Amongst my various reading I have come to the close of my first attempt at Gabriel García Márquez en español. Over the past few weeks I read 12 Pilgrim Stories – a dozen short stories about South American and Caribbean nationals on journeys of various lengths in Europe. Although the occasional tale was light and uplifiting, the majority were quite tragic. Most involved female protagonists meeting their maker or going mad and many had a tinge of Márquez´s famous magical realism where the seemingly incredible happens amidst a story which otherwise strictly adheres to the natural laws of this world. Not to say I didn´t enjoy these more tragic tales, but as I sit here in reflection, the three stories I enjoyed the most dealt with simple pleasures – a man admiring a sleeping beauty on his transatlantic flight, barely exchanging a word but remembering her for the rest of his days – two brothers being raised in landlocked Madrid, far from their seaside Cartagena, turning their parentless apartment into an imaginary underwater getaway – a Brazilian woman living in Barcelona and teaching her dog to find her future gravestone all by itself so it can visit her after she´s gone. These stories capture for me a truth I am living. Some of the simplest things bring me great joy here in Cali – whether that be a one time encounter with a person who gripped me so I will never forget – a fantastic journey in my imagination to a place once traveled or soon to be known – getting to know someone new, coming from an entirely different place and discovering a myriad of commonalities. Every day there is something small to take, appreciate, and be thankful for.

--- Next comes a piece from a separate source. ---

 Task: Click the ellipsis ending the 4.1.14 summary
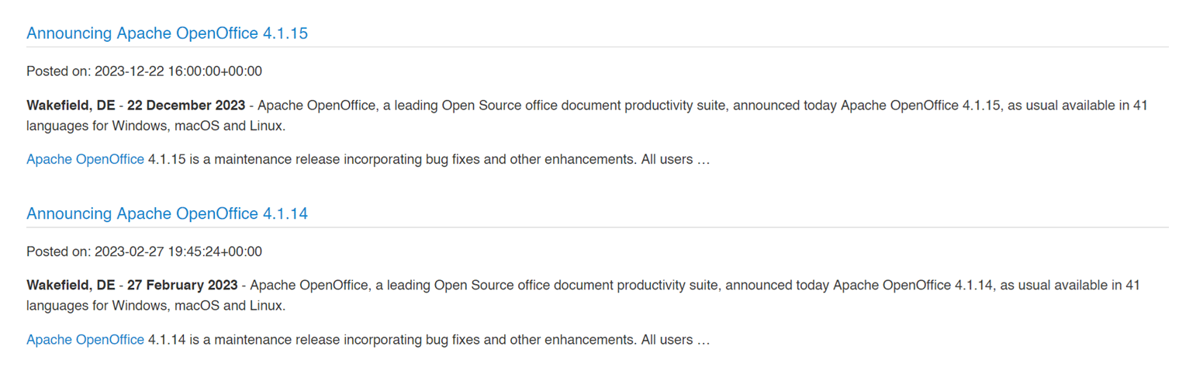tap(703, 341)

A look to the future shows my last week without volunteering at Fundación Libertad y Paz and the Corporación Educativa Popular while figuring out how to permanently fit in some French classes I´ve started and some weekly yoga I´m going to try out this week with Katie. Next weekend the Fulbright ETA whose working in Cartagena is visiting Cali and on Sunday and Monday (puente!) and then I´m heading down to colonial white-washed Popyán! I´m quite excited about my first visitor to Cali and our long-weekend travels. Can´t wait to get some of you down here for a visit – you know you want to!

Photos from KM 18

1) Scarffing down some arepa de choclo, hot chocolate, agua de panela, and jugo de mora...mmmmm.
2) On the trail with one HUGE leaf...and Katie & Servane.
3 & 4) Some spectacular views from our trek!